--- start of PROVIDED RECORDS ---

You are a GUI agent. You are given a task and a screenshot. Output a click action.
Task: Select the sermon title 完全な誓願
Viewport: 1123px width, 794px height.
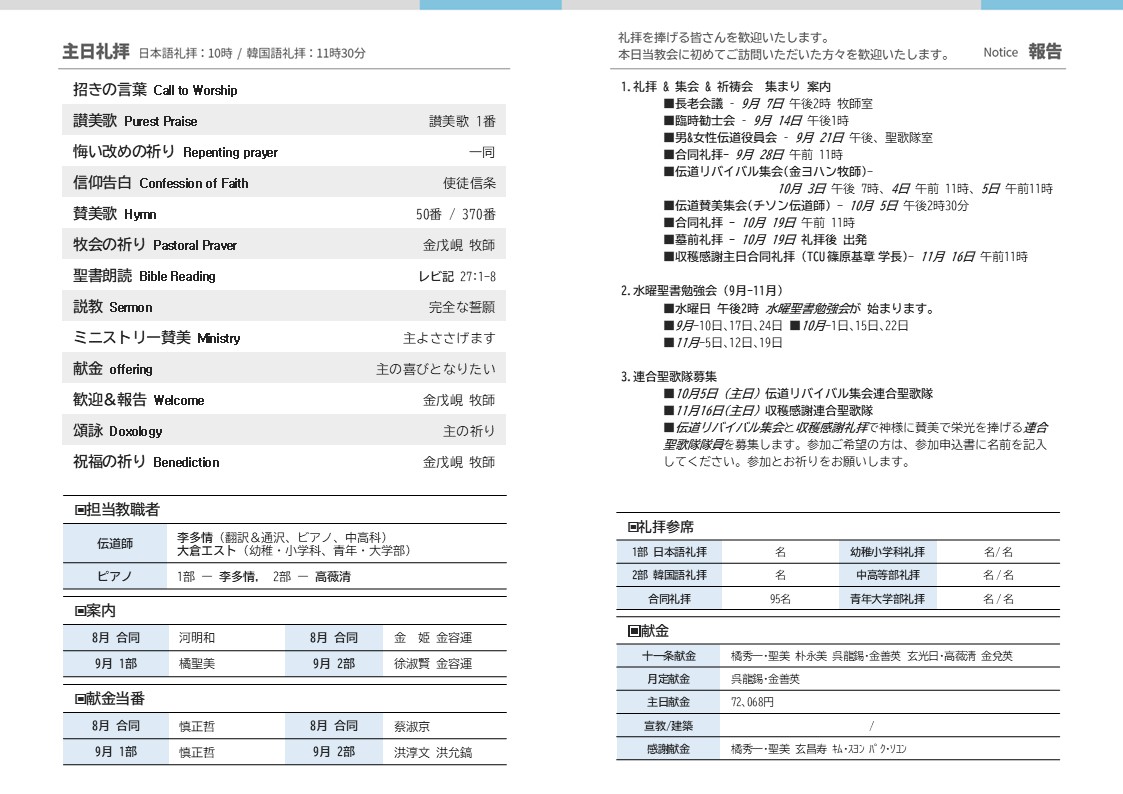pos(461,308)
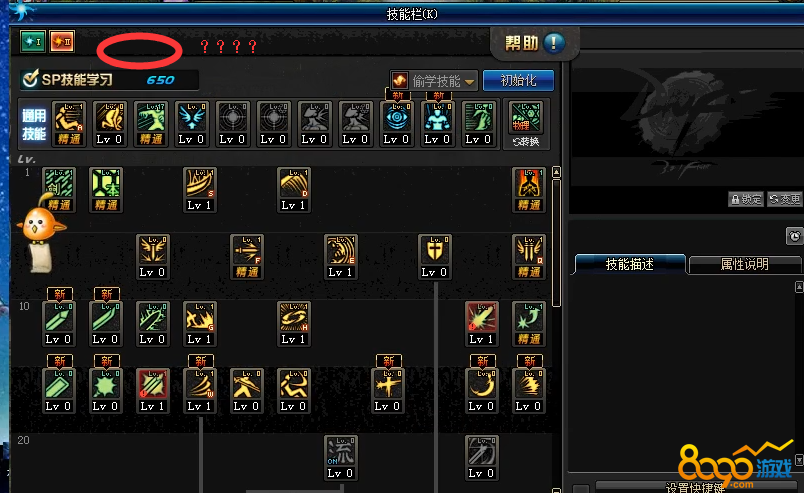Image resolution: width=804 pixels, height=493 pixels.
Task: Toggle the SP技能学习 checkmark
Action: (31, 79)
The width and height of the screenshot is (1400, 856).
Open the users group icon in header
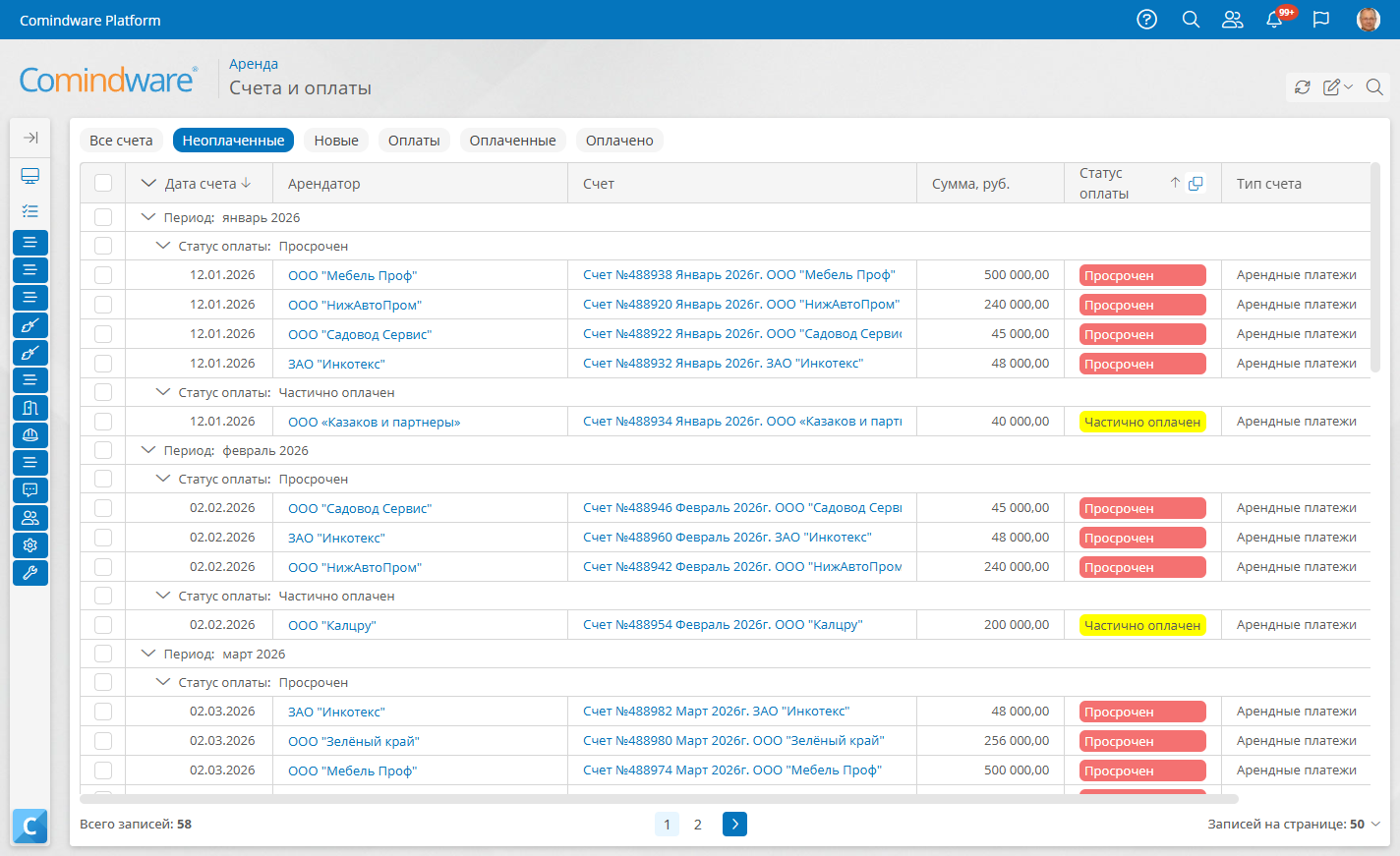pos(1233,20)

--- end of PROVIDED RECORDS ---
--- start of PROVIDED RECORDS ---

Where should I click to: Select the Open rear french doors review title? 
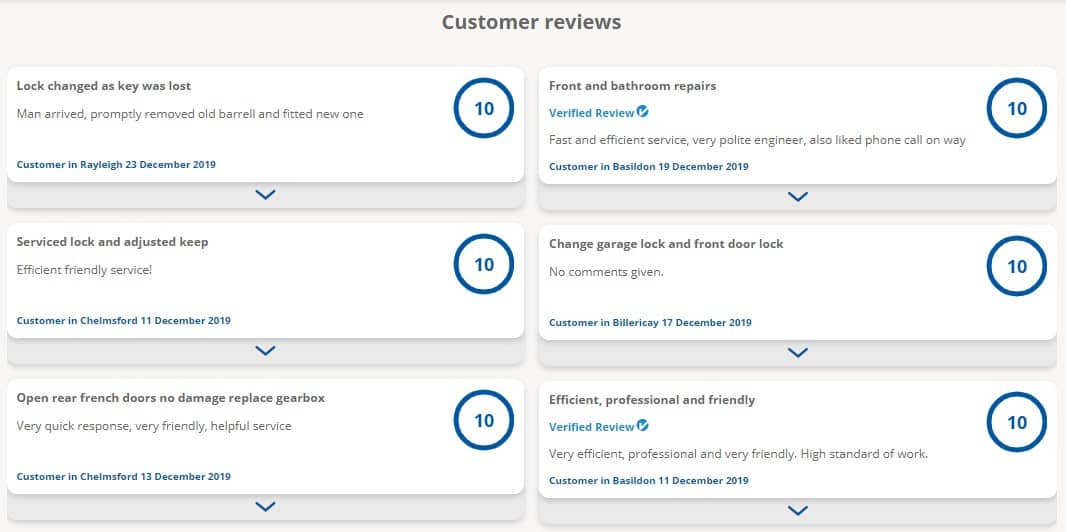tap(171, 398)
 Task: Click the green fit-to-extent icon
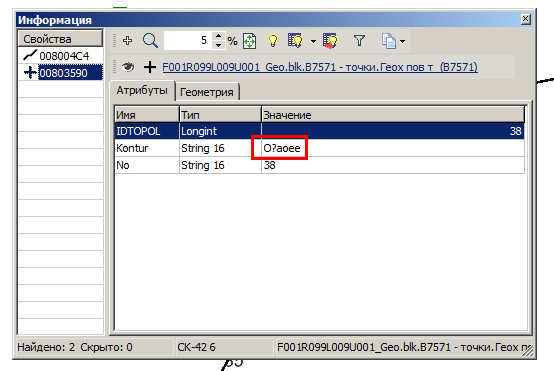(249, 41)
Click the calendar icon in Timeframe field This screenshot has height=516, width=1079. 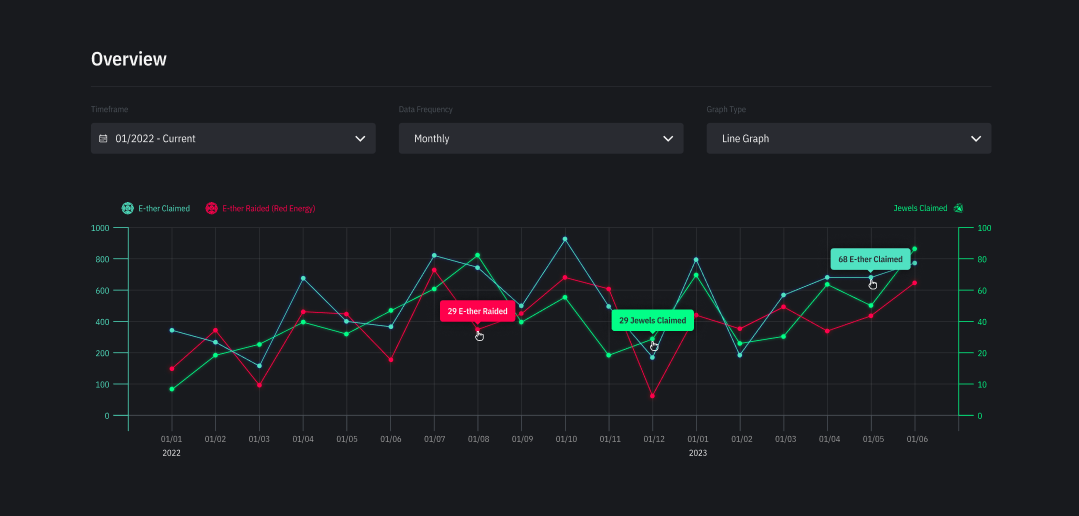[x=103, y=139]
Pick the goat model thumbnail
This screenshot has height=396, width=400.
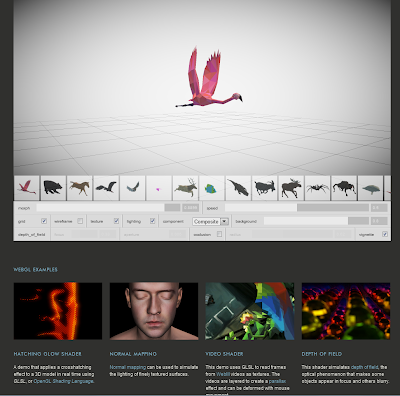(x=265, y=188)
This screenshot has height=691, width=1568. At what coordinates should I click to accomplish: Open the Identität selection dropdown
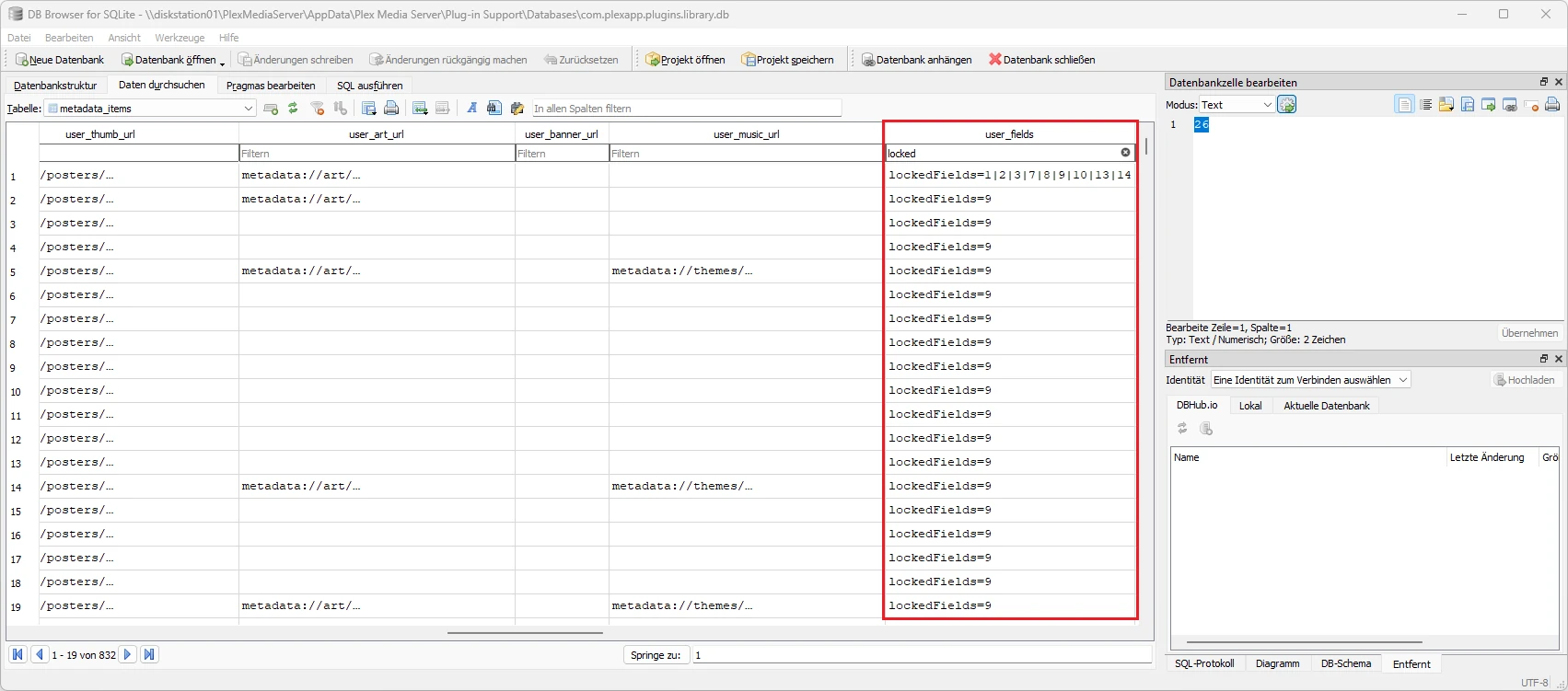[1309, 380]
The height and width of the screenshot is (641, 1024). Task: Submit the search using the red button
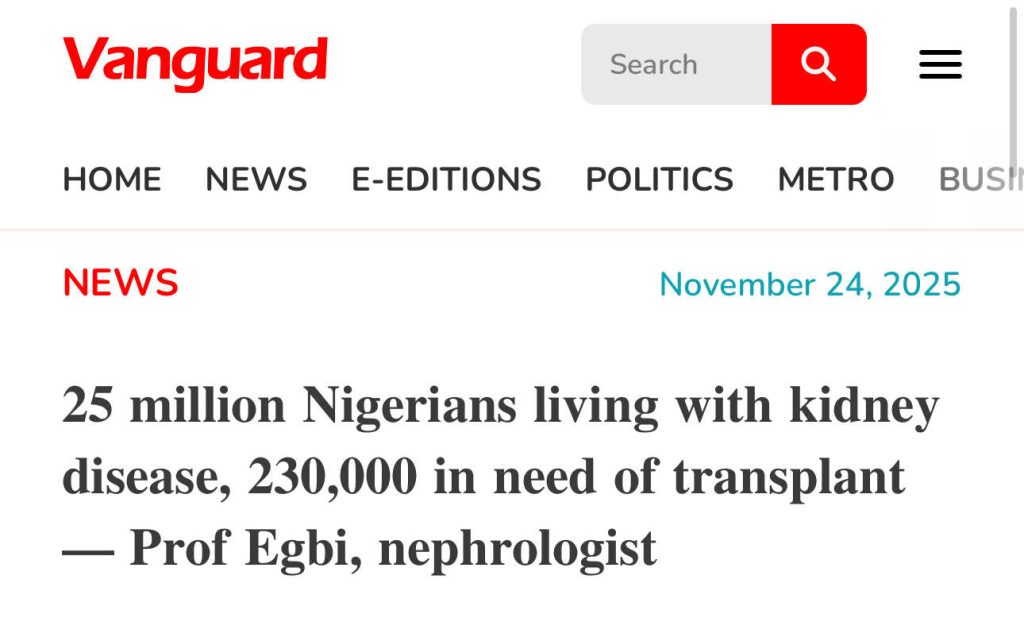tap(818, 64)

--- end of PROVIDED RECORDS ---

EXERCISE: Rewrite the lines as a numbered list, starting at the line containing "Pick the goat model thumbnail" and ending at the line containing "tap(818, 64)", with both of those lines included. Skip any blank lines and leave the pictures out.

OUTPUT OF THE TASK:
1. Pick the goat model thumbnail
2. This screenshot has height=396, width=400.
3. (x=265, y=188)
4. This screenshot has height=691, width=1568. At what coordinates should I click to accomplish: Open the Identität selection dropdown
5. [1309, 380]
6. The height and width of the screenshot is (641, 1024). Task: Submit the search using the red button
7. tap(818, 64)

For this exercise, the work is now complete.